Set down, exactly and in full, the line holding "Η Ιωάννα Μπακαλάκου" and all the lines after it until the listing ends, and nothing else.

****

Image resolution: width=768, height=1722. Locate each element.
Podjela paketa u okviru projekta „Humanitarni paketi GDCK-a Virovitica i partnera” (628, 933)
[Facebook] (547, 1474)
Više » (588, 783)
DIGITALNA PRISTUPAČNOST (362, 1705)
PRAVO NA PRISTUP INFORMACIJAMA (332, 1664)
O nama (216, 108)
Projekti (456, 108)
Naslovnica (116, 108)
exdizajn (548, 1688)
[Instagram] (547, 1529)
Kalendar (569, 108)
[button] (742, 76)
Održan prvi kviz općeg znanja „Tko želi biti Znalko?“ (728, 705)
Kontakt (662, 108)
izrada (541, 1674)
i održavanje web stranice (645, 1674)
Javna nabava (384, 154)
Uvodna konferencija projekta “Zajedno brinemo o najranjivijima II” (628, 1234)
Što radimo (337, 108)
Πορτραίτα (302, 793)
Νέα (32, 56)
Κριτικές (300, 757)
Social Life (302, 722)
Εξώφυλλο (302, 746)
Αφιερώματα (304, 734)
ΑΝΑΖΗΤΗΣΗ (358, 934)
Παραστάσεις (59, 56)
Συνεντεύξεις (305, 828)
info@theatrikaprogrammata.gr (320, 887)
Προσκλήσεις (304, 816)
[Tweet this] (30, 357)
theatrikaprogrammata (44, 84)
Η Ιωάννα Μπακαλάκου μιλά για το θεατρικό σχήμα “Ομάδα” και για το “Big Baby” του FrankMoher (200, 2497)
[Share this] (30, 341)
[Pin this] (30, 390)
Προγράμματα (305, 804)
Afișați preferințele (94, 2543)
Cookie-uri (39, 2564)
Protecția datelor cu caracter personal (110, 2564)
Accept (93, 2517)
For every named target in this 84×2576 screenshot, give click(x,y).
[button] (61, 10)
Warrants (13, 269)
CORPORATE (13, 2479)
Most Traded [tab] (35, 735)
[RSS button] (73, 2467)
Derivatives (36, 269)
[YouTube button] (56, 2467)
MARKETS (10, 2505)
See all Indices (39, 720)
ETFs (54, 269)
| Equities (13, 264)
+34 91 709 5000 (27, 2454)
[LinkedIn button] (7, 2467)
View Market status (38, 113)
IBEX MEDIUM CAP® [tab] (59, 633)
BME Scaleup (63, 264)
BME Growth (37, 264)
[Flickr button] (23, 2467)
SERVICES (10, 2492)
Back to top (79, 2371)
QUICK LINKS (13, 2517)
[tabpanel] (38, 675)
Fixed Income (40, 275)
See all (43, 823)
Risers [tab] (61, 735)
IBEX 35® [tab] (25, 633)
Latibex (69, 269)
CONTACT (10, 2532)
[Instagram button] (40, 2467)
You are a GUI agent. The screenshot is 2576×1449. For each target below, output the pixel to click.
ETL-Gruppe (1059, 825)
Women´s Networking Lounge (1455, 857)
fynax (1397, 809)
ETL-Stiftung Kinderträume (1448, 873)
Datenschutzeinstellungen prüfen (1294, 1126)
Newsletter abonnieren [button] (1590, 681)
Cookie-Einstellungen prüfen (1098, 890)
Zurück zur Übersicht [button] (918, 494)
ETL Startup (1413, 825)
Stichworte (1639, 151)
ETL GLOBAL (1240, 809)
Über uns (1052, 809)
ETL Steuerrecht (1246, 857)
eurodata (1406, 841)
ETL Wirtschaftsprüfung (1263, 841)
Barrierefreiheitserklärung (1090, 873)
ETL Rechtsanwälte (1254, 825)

****

RESPONSE TO THE EXERCISE
Η Ιωάννα Μπακαλάκου μιλά για το θεατρικό σχήμα “Ομάδα” και για το “Big Baby” του FrankMoher (200, 2497)
[Share this] (30, 341)
[Pin this] (30, 390)
Προγράμματα (305, 804)
Afișați preferințele (94, 2543)
Cookie-uri (39, 2564)
Protecția datelor cu caracter personal (110, 2564)
Accept (93, 2517)
For every named target in this 84×2576 screenshot, give click(x,y).
[button] (61, 10)
Warrants (13, 269)
CORPORATE (13, 2479)
Most Traded [tab] (35, 735)
[RSS button] (73, 2467)
Derivatives (36, 269)
[YouTube button] (56, 2467)
MARKETS (10, 2505)
See all Indices (39, 720)
ETFs (54, 269)
| Equities (13, 264)
+34 91 709 5000 (27, 2454)
[LinkedIn button] (7, 2467)
View Market status (38, 113)
IBEX MEDIUM CAP® [tab] (59, 633)
BME Scaleup (63, 264)
BME Growth (37, 264)
[Flickr button] (23, 2467)
SERVICES (10, 2492)
Back to top (79, 2371)
QUICK LINKS (13, 2517)
[tabpanel] (38, 675)
Fixed Income (40, 275)
See all (43, 823)
Risers [tab] (61, 735)
IBEX 35® [tab] (25, 633)
Latibex (69, 269)
CONTACT (10, 2532)
[Instagram button] (40, 2467)
You are a GUI agent. The screenshot is 2576×1449. For each target below, output the pixel to click.
ETL-Gruppe (1059, 825)
Women´s Networking Lounge (1455, 857)
fynax (1397, 809)
ETL-Stiftung Kinderträume (1448, 873)
Datenschutzeinstellungen prüfen (1294, 1126)
Newsletter abonnieren [button] (1590, 681)
Cookie-Einstellungen prüfen (1098, 890)
Zurück zur Übersicht [button] (918, 494)
ETL Startup (1413, 825)
Stichworte (1639, 151)
ETL GLOBAL (1240, 809)
Über uns (1052, 809)
ETL Steuerrecht (1246, 857)
eurodata (1406, 841)
ETL Wirtschaftsprüfung (1263, 841)
Barrierefreiheitserklärung (1090, 873)
ETL Rechtsanwälte (1254, 825)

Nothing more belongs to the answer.